2017 was a very significant year for the Gibraltar Insurance sector. The topic that most dominated discussion at all levels was Brexit. The decision by the UK to leave the EU had a huge potential impact on the Gibraltar financial sector that relied on passporting arrangements. These concerns were largely mitigated by the UK Government providing assurances to the Gibraltar Government on the continuation of the Gibraltar-UK trading relationship post-Brexit. By premium volume the largest share of business written by the local insurance sector is still with the UK and primarily motor business. What form this will take, however, has yet to be clearly defined and it is to be expected this will happen in the first half of the year.
Do you see the insurance landscape changing in Gibraltar?
There is no doubt that the insurance landscape has already changed significantly over the last few years. The sector is still relatively small in terms of the number of players that comprise it (compared to other jurisdictions, that is). So it’s easy to keep track of what is happening at any point in time. It is publicly available information, for instance, that a number of insurers have gone into runoff (stopped writing business), whilst those businesses that have completed a runoff of their insurance liabilities have now been able to surrender their insurance licences. At the same time, the barrier to entry is much higher since Solvency 2 came into effect than at anytime in the past and that naturally means that the prospects for growth are fewer.
If someone came along today, for example, wanting to set up an insurer from a small broking business, it may well be that they would not be able to satisfy Solvency 2 requirements; this is because Solvency 2 doesn’t sit well in terms of smaller owner-managed broker-type businesses.
What all this means is that it is much more important to continuously remind the companies that are already here of the rationale for why Gibraltar plc continues to make sense. As a jurisdiction we do not take that for granted. Companies come, but companies can also go; all it takes is a strategic review at parent company level for either to happen.
Fortunately, the Gibraltar Government is conscious of the need to maintain what I call the Gibraltar eco-system – a balance that works for everyone.
Where I do see continued growth is MGAs being set up locally to access the UK, using third party capital (rather than own underwriting capital). We have already seen a number of very successful MGA businesses being established in Gibraltar over the last years and this trend is likely to continue.
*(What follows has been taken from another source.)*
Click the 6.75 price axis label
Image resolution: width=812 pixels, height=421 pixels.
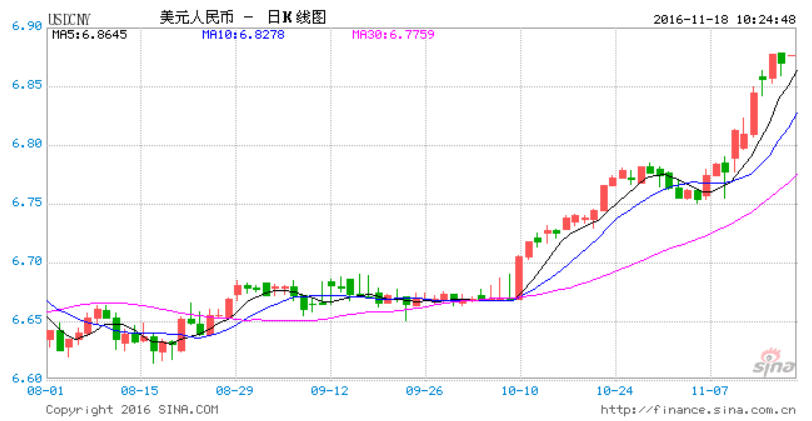point(20,204)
We saw one company redomicile from Malta to Gibraltar in 2017, do you see more companies following?
I visited Malta on several occasions in 2017 to explore post-Brexit options. I have always said that this was two-way traffic, namely, Gibraltar companies that need an EU solution relocating to Malta and Maltese companies that need a UK solution relocating to Gibraltar. I think I now have visibility of how many companies will require either and the balance in numbers would be in Malta’s favour. In other words, we will see more companies leaving than coming to Gibraltar (because of the overall numbers potentially affected) but there will be a partial offset between the two; it’s a fair result.
Another potential solution to Malta (short of an EU agreement that keeps both the UK and Gibraltar in the Single Market) is for Gibraltar companies needing an EU based solution to redomicile to Spain and establish their corporate seat in La Linea which is just across the border between Gibraltar and Spain and use their existing Gibraltar back-office infrastructure; that would mean employment and taxes would be generated on Gibraltar’s doorstep and would be of mutual benefit to both sides. I haven’t explored that option yet in any detail but if it was available it might be attractive – it would also certainly save considerable travel time. Ultimately the Board of each company needing an EU based solution would take their own decision of where they relocate to but it doesn’t really matter as long as it’s within the EU, all things being equal. That decision needs to be taken shortly, however.
Whilst unrelated to EU passporting, we also saw one Gibraltar captive redomiciling to outside the EU last year.
On the subject of EU regulation, one of the questions in my mind is the extent to which the smaller domiciles within the EU (e.g. Malta, Luxembourg) will be able to retain their independence from EIOPA on supervisory matters in the future.
Do you believe that Gibraltar will grow the captive sector?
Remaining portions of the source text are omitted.